Hermogenes of Tarsus’s On Ideas of Style in Cambridge and Oxford: Marginalia, Inventories, and Constellations of Reading
摘要
Scholars such as Annabel Patterson, John Monfasani, and James Biester have shown that, in the sixteenth and seventeenth centuries, the rhetorician Hermogenes of Tarsus (2nd century AD) enjoyed significant circulation and influence in England and across Europe. Building on their work, this article examines the presence of his treatise On Ideas of Style (Περὶ ἰδεῶν) within the pedagogical environments of Cambridge and Oxford during the sixteenth and early seventeenth centuries. Drawing on the universities’ curricula, records of ownership, annotated copies and remarks by scholars at both universities, the article analyses Hermogenes’s institutional role as a rhetorician formally prescribed by university statutes and positioned within advanced rhetorical instruction. The evidence from both universities indicates that engagement with Hermogenes took place within a broader culture of sustained engagement with Greek language and literature, even though, in practice, this engagement was often mediated through Latinity as a principal means of indirect access to his seven ‘ideas’ of style.
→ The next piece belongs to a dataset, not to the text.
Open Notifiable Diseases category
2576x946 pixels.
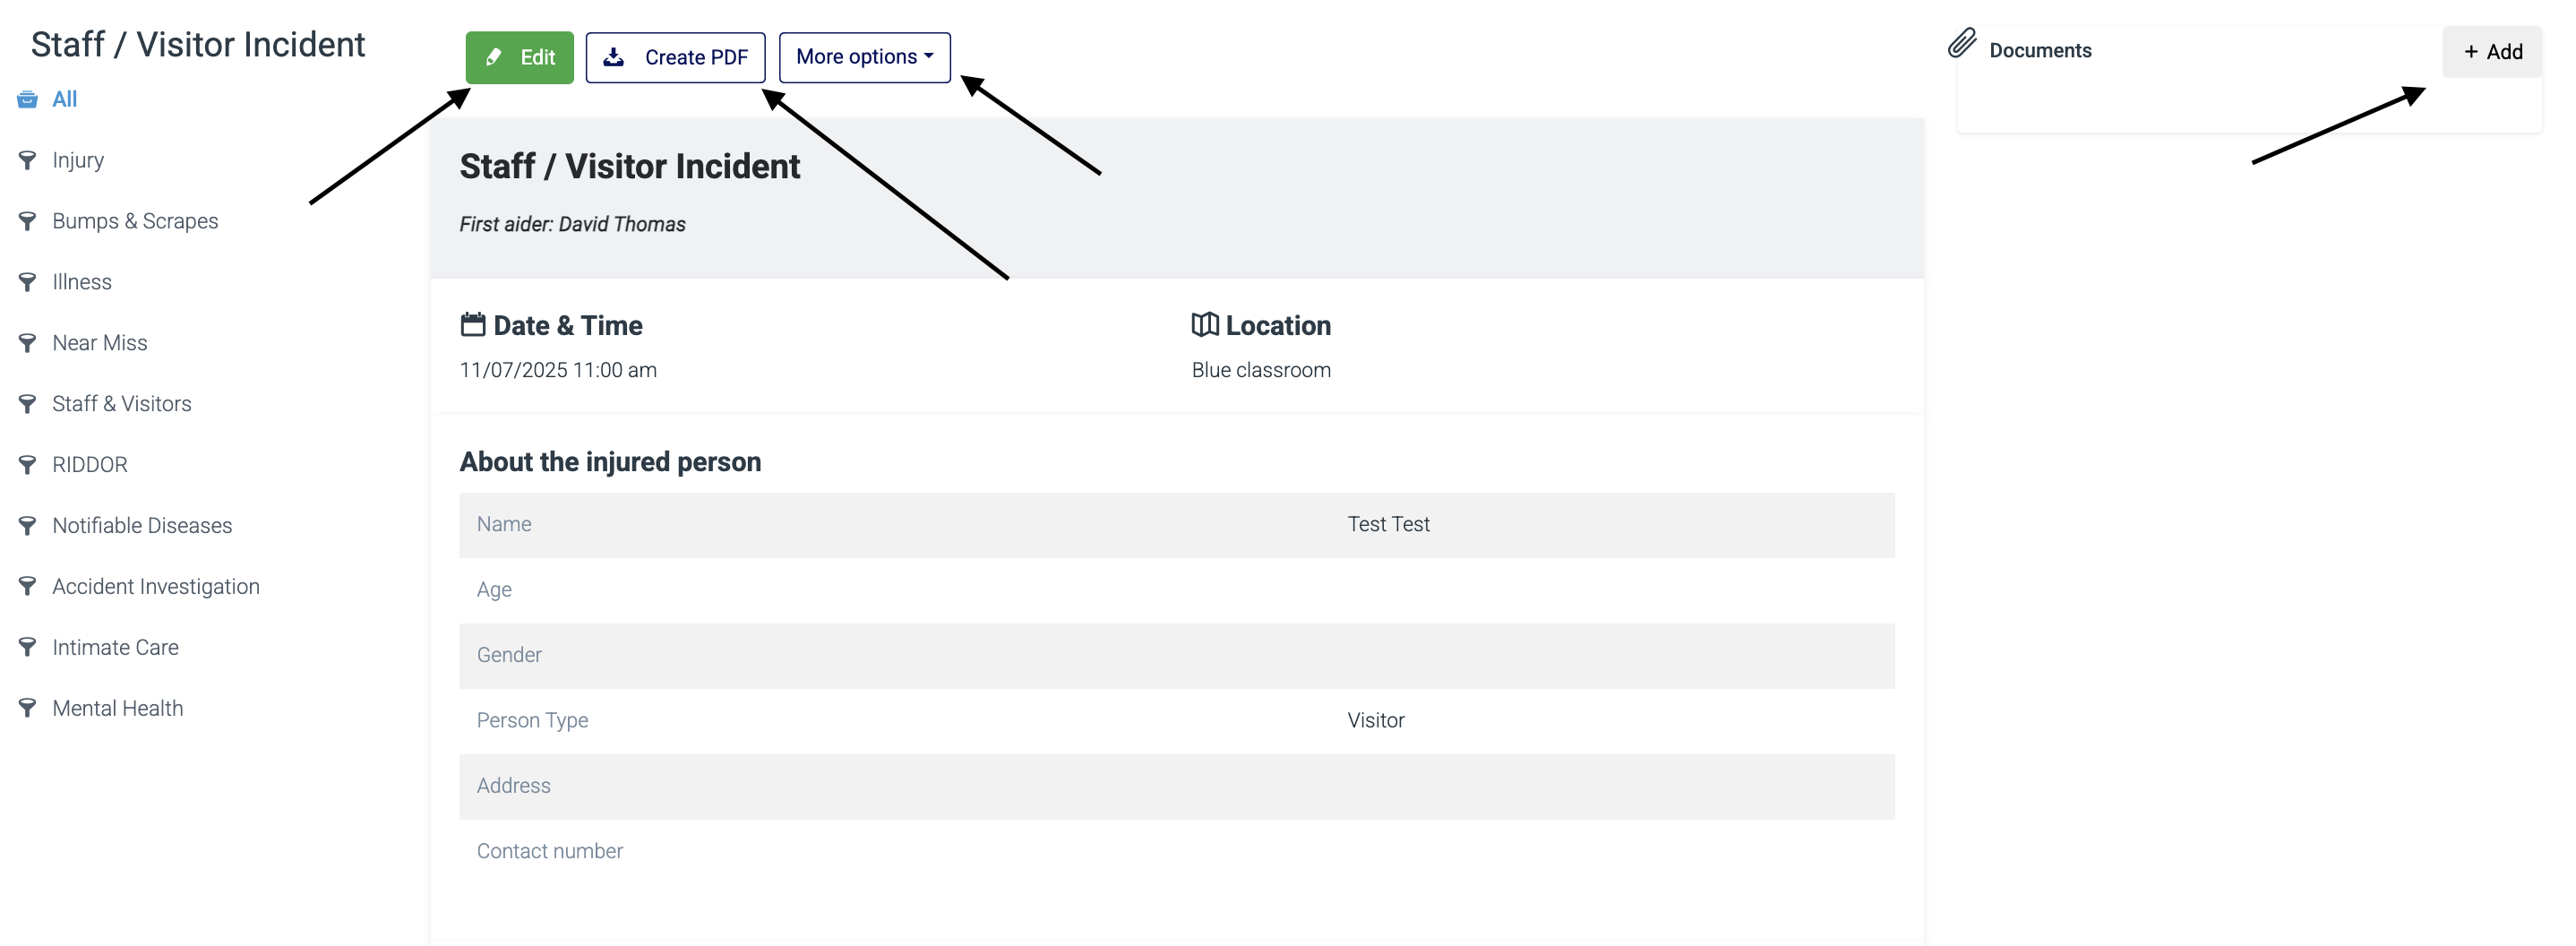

Archival materials also reveal networks of book circulation and scholarly exchange between England and Continental Europe that shaped the transmission and reception of Hermogenes at different stages. Taken together, this evidence offers a reassessment of Hermogenes’s place in early modern rhetorical education in England and illuminates the wider constellation of texts that accompanied the incorporation of his ‘ideas’ into the literary culture of the period.